Dear Charles,
Happy new year!
Very interesting topic and problem. And I also see that you have put a lot of efforts and thoughts about this.
Since this data is a very long sequence of itemsets, you could definitely apply an episode mining algorithm to that data. You could apply a frequent episode mining algorithm to find episodes that appear multiple times in your sequence.
In episode mining, if you have data like this:
t0 a c e f g
t1 a c e f g
t2 a d e f h
t3 b d e f g
you could find for example that (ac) followed by (g) has two minimal occurrences. The first one is from t0 to t1. The second one is t1 to t3. Thus, the support of (ac) followed by (g) is 2. This would be the result of some typical algorithm like EMMA or MINEPI+ on the above data. But there are also other variations in episode mining and other way to calculate the support of episodes.
However, a drawback of episode mining algorithm is that most of them use a fixed window length. So if you want to find long episodes, you need to use a large window size. Setting a large window size means that the algorithm may be less able to reduce the search space, but an episode mining algorithm may still use the support to reduce the search space.

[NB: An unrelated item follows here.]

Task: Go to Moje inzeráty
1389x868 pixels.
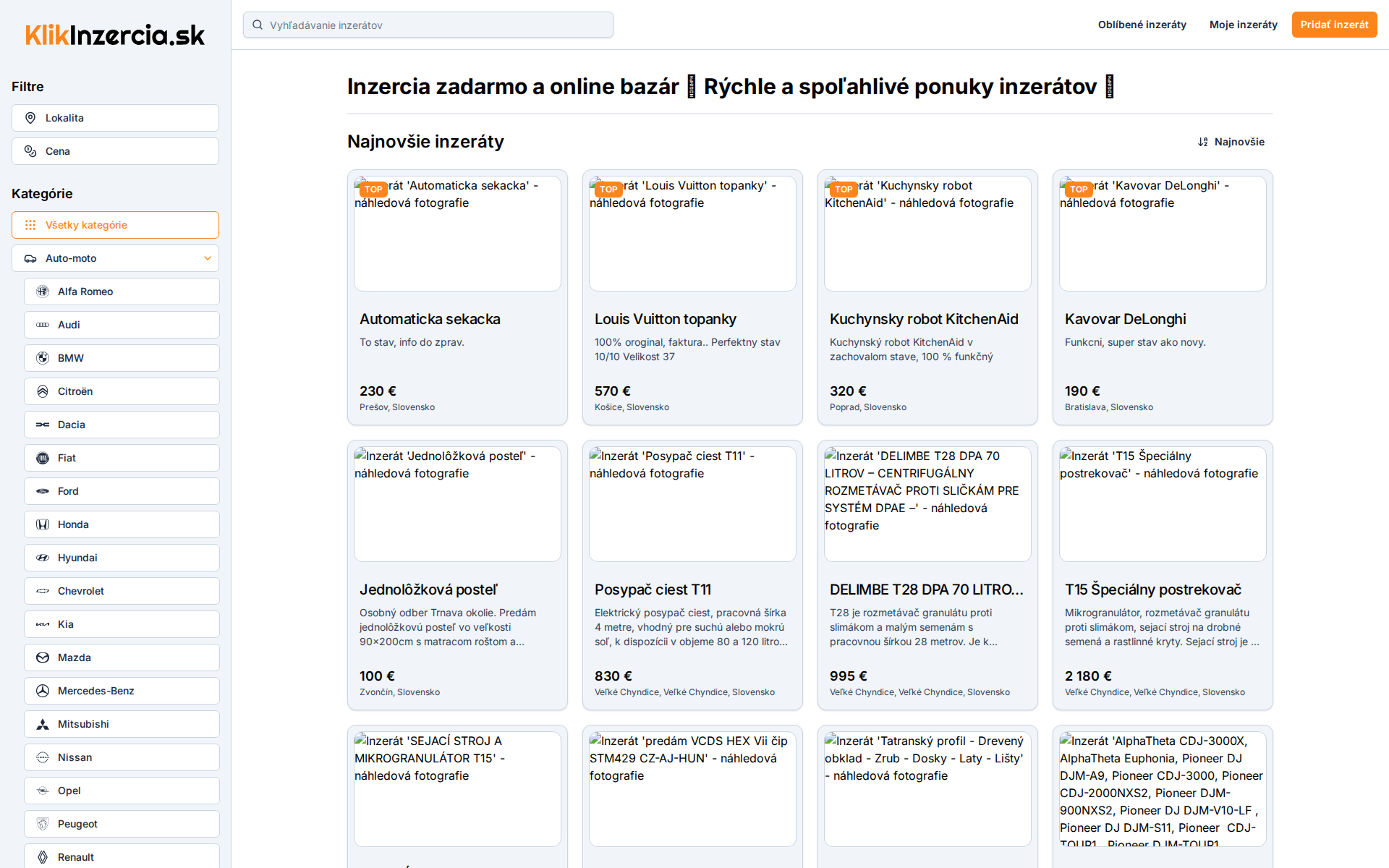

If you want to try frequent episode mining on your data, the good news is that I will soon release the source code of these algorithms in SPMF:
-
MINEPI for frequent episode mining
-
MINEPI+ for frequent episode mining
-
EMMA for frequent episode mining
-
HUE-SPAN for high utility episode mining (not relevant for your data)
The code of these algorithms is ready. I just need to integrate them in SPMF, which may take 1 week or two because I have many things to do. But if you want access to the code early of those algorithms only, I should share it with you by e-mail.
That is for my answer to episode mining.
I will think a little about it and maybe add another message below with some more comments on your problem.
Best,
Philippe